# Entries on locating words and elements:
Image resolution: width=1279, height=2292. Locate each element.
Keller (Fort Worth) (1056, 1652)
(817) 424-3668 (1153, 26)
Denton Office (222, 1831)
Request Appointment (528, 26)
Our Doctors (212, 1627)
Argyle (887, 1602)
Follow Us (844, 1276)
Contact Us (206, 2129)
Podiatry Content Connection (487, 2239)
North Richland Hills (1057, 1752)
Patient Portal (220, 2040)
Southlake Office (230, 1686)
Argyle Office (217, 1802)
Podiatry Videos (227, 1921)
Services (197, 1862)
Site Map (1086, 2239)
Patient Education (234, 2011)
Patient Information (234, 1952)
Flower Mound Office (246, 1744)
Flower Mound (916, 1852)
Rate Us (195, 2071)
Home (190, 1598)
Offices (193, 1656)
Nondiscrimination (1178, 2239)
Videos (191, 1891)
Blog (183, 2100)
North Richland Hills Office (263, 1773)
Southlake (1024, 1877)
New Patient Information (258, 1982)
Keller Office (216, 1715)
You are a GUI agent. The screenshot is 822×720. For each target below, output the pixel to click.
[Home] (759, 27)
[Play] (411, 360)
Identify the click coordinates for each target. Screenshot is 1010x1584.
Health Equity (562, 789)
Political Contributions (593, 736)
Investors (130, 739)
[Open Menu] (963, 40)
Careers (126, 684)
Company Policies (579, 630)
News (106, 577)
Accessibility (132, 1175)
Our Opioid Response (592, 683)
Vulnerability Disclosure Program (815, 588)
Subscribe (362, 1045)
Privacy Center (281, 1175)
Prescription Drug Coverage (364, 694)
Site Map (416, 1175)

# STATED EXERCISE:
Can you update the rows above so that every "Site Map" becomes "Sitemap", with everything else left the same?

# SOLUTION TO THIS TASK:
Image resolution: width=1279, height=2292. Locate each element.
Keller (Fort Worth) (1056, 1652)
(817) 424-3668 (1153, 26)
Denton Office (222, 1831)
Request Appointment (528, 26)
Our Doctors (212, 1627)
Argyle (887, 1602)
Follow Us (844, 1276)
Contact Us (206, 2129)
Podiatry Content Connection (487, 2239)
North Richland Hills (1057, 1752)
Patient Portal (220, 2040)
Southlake Office (230, 1686)
Argyle Office (217, 1802)
Podiatry Videos (227, 1921)
Services (197, 1862)
Sitemap (1086, 2239)
Patient Education (234, 2011)
Patient Information (234, 1952)
Flower Mound Office (246, 1744)
Flower Mound (916, 1852)
Rate Us (195, 2071)
Home (190, 1598)
Offices (193, 1656)
Nondiscrimination (1178, 2239)
Videos (191, 1891)
Blog (183, 2100)
North Richland Hills Office (263, 1773)
Southlake (1024, 1877)
New Patient Information (258, 1982)
Keller Office (216, 1715)
You are a GUI agent. The screenshot is 822×720. For each target below, output the pixel to click.
[Home] (759, 27)
[Play] (411, 360)
Identify the click coordinates for each target. Screenshot is 1010x1584.
Health Equity (562, 789)
Political Contributions (593, 736)
Investors (130, 739)
[Open Menu] (963, 40)
Careers (126, 684)
Company Policies (579, 630)
News (106, 577)
Accessibility (132, 1175)
Our Opioid Response (592, 683)
Vulnerability Disclosure Program (815, 588)
Subscribe (362, 1045)
Privacy Center (281, 1175)
Prescription Drug Coverage (364, 694)
Sitemap (416, 1175)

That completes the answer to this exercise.